(Stored records)
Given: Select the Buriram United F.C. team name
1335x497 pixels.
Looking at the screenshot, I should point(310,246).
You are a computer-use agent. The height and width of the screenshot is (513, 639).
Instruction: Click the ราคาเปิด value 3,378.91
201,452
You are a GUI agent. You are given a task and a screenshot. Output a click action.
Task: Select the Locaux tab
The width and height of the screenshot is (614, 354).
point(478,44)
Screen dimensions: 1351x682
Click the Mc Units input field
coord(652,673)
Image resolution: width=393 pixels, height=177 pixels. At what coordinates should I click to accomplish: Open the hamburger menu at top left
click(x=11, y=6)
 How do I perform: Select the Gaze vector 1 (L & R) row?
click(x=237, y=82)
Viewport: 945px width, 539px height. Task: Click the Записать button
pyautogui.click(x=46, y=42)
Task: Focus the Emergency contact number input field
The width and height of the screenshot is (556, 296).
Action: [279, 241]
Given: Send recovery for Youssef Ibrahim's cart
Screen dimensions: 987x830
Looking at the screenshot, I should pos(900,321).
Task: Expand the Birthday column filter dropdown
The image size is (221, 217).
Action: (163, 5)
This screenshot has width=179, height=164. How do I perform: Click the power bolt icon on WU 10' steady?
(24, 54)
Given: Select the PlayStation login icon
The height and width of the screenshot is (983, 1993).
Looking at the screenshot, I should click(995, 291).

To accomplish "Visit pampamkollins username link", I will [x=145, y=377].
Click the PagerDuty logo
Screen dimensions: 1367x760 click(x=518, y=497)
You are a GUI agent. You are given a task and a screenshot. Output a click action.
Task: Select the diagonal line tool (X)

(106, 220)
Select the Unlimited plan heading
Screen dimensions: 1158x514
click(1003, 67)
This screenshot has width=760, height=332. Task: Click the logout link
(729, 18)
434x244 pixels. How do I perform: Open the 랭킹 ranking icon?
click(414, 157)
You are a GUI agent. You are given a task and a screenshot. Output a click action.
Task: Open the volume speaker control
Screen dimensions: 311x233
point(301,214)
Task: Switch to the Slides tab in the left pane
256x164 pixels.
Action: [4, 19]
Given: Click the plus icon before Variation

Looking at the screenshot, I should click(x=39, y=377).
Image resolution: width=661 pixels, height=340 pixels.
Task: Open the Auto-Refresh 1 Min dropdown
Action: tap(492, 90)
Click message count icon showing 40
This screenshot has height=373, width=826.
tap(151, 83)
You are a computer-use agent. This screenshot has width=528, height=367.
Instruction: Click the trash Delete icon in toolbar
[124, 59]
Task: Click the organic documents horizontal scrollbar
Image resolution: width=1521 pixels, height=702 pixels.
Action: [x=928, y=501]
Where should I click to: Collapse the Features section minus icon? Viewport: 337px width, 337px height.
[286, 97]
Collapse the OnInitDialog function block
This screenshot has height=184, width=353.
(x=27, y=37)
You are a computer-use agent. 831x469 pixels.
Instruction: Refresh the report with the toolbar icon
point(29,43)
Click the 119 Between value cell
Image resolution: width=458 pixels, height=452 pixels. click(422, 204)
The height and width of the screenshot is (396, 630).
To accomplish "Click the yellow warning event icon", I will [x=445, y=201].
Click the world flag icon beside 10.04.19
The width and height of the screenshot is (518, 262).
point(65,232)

■ Problem requirements:
Update all of the lines above so that "Instruction" becomes "Command" wherever it occurs. Keep everything else the same.

■ Finished task:
Given: Select the Buriram United F.C. team name
1335x497 pixels.
Looking at the screenshot, I should point(310,246).
You are a computer-use agent. The height and width of the screenshot is (513, 639).
Command: Click the ราคาเปิด value 3,378.91
201,452
You are a GUI agent. You are given a task and a screenshot. Output a click action.
Task: Select the Locaux tab
The width and height of the screenshot is (614, 354).
point(478,44)
Screen dimensions: 1351x682
Click the Mc Units input field
coord(652,673)
Image resolution: width=393 pixels, height=177 pixels. At what coordinates should I click to accomplish: Open the hamburger menu at top left
click(x=11, y=6)
 How do I perform: Select the Gaze vector 1 (L & R) row?
click(x=237, y=82)
Viewport: 945px width, 539px height. Task: Click the Записать button
pyautogui.click(x=46, y=42)
Task: Focus the Emergency contact number input field
The width and height of the screenshot is (556, 296).
Action: [279, 241]
Given: Send recovery for Youssef Ibrahim's cart
Screen dimensions: 987x830
Looking at the screenshot, I should pos(900,321).
Task: Expand the Birthday column filter dropdown
The image size is (221, 217).
Action: (163, 5)
This screenshot has width=179, height=164. How do I perform: Click the power bolt icon on WU 10' steady?
(24, 54)
Given: Select the PlayStation login icon
The height and width of the screenshot is (983, 1993).
Looking at the screenshot, I should click(995, 291).

To accomplish "Visit pampamkollins username link", I will [x=145, y=377].
Click the PagerDuty logo
Screen dimensions: 1367x760 click(x=518, y=497)
You are a GUI agent. You are given a task and a screenshot. Output a click action.
Task: Select the diagonal line tool (X)

(106, 220)
Select the Unlimited plan heading
Screen dimensions: 1158x514
click(1003, 67)
This screenshot has width=760, height=332. Task: Click the logout link
(729, 18)
434x244 pixels. How do I perform: Open the 랭킹 ranking icon?
click(414, 157)
You are a GUI agent. You are given a task and a screenshot. Output a click action.
Task: Open the volume speaker control
Screen dimensions: 311x233
point(301,214)
Task: Switch to the Slides tab in the left pane
256x164 pixels.
Action: [4, 19]
Given: Click the plus icon before Variation

Looking at the screenshot, I should click(x=39, y=377).
Image resolution: width=661 pixels, height=340 pixels.
Task: Open the Auto-Refresh 1 Min dropdown
Action: tap(492, 90)
Click message count icon showing 40
This screenshot has height=373, width=826.
tap(151, 83)
You are a computer-use agent. This screenshot has width=528, height=367.
Command: Click the trash Delete icon in toolbar
[124, 59]
Task: Click the organic documents horizontal scrollbar
Image resolution: width=1521 pixels, height=702 pixels.
Action: [x=928, y=501]
Where should I click to: Collapse the Features section minus icon? Viewport: 337px width, 337px height.
[286, 97]
Collapse the OnInitDialog function block
This screenshot has height=184, width=353.
(x=27, y=37)
You are a computer-use agent. 831x469 pixels.
Command: Refresh the report with the toolbar icon
point(29,43)
Click the 119 Between value cell
Image resolution: width=458 pixels, height=452 pixels. click(422, 204)
The height and width of the screenshot is (396, 630).
To accomplish "Click the yellow warning event icon", I will [x=445, y=201].
Click the world flag icon beside 10.04.19
The width and height of the screenshot is (518, 262).
point(65,232)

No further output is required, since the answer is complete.